Data for review:
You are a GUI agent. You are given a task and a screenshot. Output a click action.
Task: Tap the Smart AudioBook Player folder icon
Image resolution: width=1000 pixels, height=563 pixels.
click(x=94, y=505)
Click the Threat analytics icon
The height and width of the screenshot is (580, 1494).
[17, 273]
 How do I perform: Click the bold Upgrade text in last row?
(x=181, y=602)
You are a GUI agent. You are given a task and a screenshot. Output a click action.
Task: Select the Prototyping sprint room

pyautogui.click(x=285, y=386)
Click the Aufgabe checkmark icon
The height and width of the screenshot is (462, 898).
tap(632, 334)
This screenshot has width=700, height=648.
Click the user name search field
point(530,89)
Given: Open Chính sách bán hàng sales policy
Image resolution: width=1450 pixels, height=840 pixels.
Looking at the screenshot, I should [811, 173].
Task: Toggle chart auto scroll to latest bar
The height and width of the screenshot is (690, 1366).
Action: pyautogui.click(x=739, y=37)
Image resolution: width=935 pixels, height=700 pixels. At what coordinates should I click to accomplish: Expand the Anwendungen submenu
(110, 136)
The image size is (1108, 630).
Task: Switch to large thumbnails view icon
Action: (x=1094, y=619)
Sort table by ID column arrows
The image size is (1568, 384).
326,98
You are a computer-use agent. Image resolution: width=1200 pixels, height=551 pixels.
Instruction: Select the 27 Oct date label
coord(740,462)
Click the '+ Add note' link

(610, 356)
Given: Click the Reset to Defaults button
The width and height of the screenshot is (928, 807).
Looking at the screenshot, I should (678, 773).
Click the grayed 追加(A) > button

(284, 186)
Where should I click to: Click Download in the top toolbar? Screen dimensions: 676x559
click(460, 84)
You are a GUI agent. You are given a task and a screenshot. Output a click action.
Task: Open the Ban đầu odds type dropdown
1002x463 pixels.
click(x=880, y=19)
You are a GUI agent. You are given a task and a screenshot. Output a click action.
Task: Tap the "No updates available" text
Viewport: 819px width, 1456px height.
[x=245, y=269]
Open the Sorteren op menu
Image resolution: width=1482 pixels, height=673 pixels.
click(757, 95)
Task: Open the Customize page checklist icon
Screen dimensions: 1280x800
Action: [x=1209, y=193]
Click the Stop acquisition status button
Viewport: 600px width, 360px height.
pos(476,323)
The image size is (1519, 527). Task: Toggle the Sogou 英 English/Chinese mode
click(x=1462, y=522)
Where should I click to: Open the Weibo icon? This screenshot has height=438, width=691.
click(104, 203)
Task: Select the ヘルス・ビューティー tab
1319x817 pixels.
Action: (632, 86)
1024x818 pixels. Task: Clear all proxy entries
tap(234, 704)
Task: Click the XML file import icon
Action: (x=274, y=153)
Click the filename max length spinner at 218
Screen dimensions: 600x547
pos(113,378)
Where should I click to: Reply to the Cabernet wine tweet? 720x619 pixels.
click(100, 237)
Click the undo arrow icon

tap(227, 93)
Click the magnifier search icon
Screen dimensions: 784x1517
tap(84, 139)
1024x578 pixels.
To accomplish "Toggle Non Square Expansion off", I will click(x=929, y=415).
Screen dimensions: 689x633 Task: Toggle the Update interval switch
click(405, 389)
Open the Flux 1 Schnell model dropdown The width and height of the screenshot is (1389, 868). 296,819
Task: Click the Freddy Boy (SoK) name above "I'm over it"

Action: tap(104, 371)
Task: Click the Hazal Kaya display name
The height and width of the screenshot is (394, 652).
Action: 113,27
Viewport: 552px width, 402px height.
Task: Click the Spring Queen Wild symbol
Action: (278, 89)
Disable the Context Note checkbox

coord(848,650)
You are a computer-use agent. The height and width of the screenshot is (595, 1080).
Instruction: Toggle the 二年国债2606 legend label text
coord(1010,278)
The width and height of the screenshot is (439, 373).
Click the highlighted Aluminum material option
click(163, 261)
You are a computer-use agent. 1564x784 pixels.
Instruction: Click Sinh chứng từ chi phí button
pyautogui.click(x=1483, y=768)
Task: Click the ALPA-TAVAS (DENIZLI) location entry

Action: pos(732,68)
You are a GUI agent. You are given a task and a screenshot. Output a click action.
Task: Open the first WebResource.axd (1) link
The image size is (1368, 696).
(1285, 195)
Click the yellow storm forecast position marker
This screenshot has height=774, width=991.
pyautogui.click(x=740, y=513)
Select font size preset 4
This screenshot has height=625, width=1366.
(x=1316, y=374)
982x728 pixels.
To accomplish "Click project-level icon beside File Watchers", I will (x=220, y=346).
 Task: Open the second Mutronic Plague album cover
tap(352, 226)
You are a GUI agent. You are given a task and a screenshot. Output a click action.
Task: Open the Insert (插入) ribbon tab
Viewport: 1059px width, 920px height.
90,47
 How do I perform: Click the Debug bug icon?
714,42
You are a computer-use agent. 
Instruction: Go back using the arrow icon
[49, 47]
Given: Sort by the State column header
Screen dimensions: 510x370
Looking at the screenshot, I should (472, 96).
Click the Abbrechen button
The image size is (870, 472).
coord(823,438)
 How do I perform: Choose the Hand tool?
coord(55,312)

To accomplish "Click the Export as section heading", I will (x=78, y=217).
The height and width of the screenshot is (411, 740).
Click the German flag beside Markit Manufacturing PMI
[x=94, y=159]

Aim of the exercise:
All entries above need to be copied verbatim.

Response:
You are a GUI agent. You are given a task and a screenshot. Output a click action.
Task: Tap the Smart AudioBook Player folder icon
Image resolution: width=1000 pixels, height=563 pixels.
click(x=94, y=505)
Click the Threat analytics icon
The height and width of the screenshot is (580, 1494).
[17, 273]
 How do I perform: Click the bold Upgrade text in last row?
(x=181, y=602)
You are a GUI agent. You are given a task and a screenshot. Output a click action.
Task: Select the Prototyping sprint room

pyautogui.click(x=285, y=386)
Click the Aufgabe checkmark icon
The height and width of the screenshot is (462, 898).
tap(632, 334)
This screenshot has width=700, height=648.
Click the user name search field
point(530,89)
Given: Open Chính sách bán hàng sales policy
Image resolution: width=1450 pixels, height=840 pixels.
Looking at the screenshot, I should [811, 173].
Task: Toggle chart auto scroll to latest bar
The height and width of the screenshot is (690, 1366).
Action: pyautogui.click(x=739, y=37)
Image resolution: width=935 pixels, height=700 pixels. At what coordinates should I click to accomplish: Expand the Anwendungen submenu
(110, 136)
The image size is (1108, 630).
Task: Switch to large thumbnails view icon
Action: (x=1094, y=619)
Sort table by ID column arrows
The image size is (1568, 384).
326,98
You are a computer-use agent. Image resolution: width=1200 pixels, height=551 pixels.
Instruction: Select the 27 Oct date label
coord(740,462)
Click the '+ Add note' link

(610, 356)
Given: Click the Reset to Defaults button
The width and height of the screenshot is (928, 807).
Looking at the screenshot, I should (678, 773).
Click the grayed 追加(A) > button

(284, 186)
Where should I click to: Click Download in the top toolbar? Screen dimensions: 676x559
click(460, 84)
You are a GUI agent. You are given a task and a screenshot. Output a click action.
Task: Open the Ban đầu odds type dropdown
1002x463 pixels.
click(x=880, y=19)
You are a GUI agent. You are given a task and a screenshot. Output a click action.
Task: Tap the "No updates available" text
Viewport: 819px width, 1456px height.
[x=245, y=269]
Open the Sorteren op menu
Image resolution: width=1482 pixels, height=673 pixels.
click(757, 95)
Task: Open the Customize page checklist icon
Screen dimensions: 1280x800
Action: [x=1209, y=193]
Click the Stop acquisition status button
Viewport: 600px width, 360px height.
pos(476,323)
The image size is (1519, 527). Task: Toggle the Sogou 英 English/Chinese mode
click(x=1462, y=522)
Where should I click to: Open the Weibo icon? This screenshot has height=438, width=691.
click(104, 203)
Task: Select the ヘルス・ビューティー tab
1319x817 pixels.
Action: (632, 86)
1024x818 pixels. Task: Clear all proxy entries
tap(234, 704)
Task: Click the XML file import icon
Action: (x=274, y=153)
Click the filename max length spinner at 218
Screen dimensions: 600x547
pos(113,378)
Where should I click to: Reply to the Cabernet wine tweet? 720x619 pixels.
click(100, 237)
Click the undo arrow icon

tap(227, 93)
Click the magnifier search icon
Screen dimensions: 784x1517
tap(84, 139)
1024x578 pixels.
To accomplish "Toggle Non Square Expansion off", I will click(x=929, y=415).
Screen dimensions: 689x633 Task: Toggle the Update interval switch
click(405, 389)
Open the Flux 1 Schnell model dropdown The width and height of the screenshot is (1389, 868). 296,819
Task: Click the Freddy Boy (SoK) name above "I'm over it"

Action: tap(104, 371)
Task: Click the Hazal Kaya display name
The height and width of the screenshot is (394, 652).
Action: 113,27
Viewport: 552px width, 402px height.
Task: Click the Spring Queen Wild symbol
Action: (278, 89)
Disable the Context Note checkbox

coord(848,650)
You are a computer-use agent. The height and width of the screenshot is (595, 1080).
Instruction: Toggle the 二年国债2606 legend label text
coord(1010,278)
The width and height of the screenshot is (439, 373).
Click the highlighted Aluminum material option
click(163, 261)
You are a computer-use agent. 1564x784 pixels.
Instruction: Click Sinh chứng từ chi phí button
pyautogui.click(x=1483, y=768)
Task: Click the ALPA-TAVAS (DENIZLI) location entry

Action: pos(732,68)
You are a GUI agent. You are given a task and a screenshot. Output a click action.
Task: Open the first WebResource.axd (1) link
The image size is (1368, 696).
(1285, 195)
Click the yellow storm forecast position marker
This screenshot has height=774, width=991.
pyautogui.click(x=740, y=513)
Select font size preset 4
This screenshot has height=625, width=1366.
(x=1316, y=374)
982x728 pixels.
To accomplish "Click project-level icon beside File Watchers", I will (x=220, y=346).
 Task: Open the second Mutronic Plague album cover
tap(352, 226)
You are a GUI agent. You are given a task and a screenshot. Output a click action.
Task: Open the Insert (插入) ribbon tab
Viewport: 1059px width, 920px height.
90,47
 How do I perform: Click the Debug bug icon?
714,42
You are a computer-use agent. 
Instruction: Go back using the arrow icon
[49, 47]
Given: Sort by the State column header
Screen dimensions: 510x370
Looking at the screenshot, I should (472, 96).
Click the Abbrechen button
The image size is (870, 472).
coord(823,438)
 How do I perform: Choose the Hand tool?
coord(55,312)

To accomplish "Click the Export as section heading", I will (x=78, y=217).
The height and width of the screenshot is (411, 740).
Click the German flag beside Markit Manufacturing PMI
[x=94, y=159]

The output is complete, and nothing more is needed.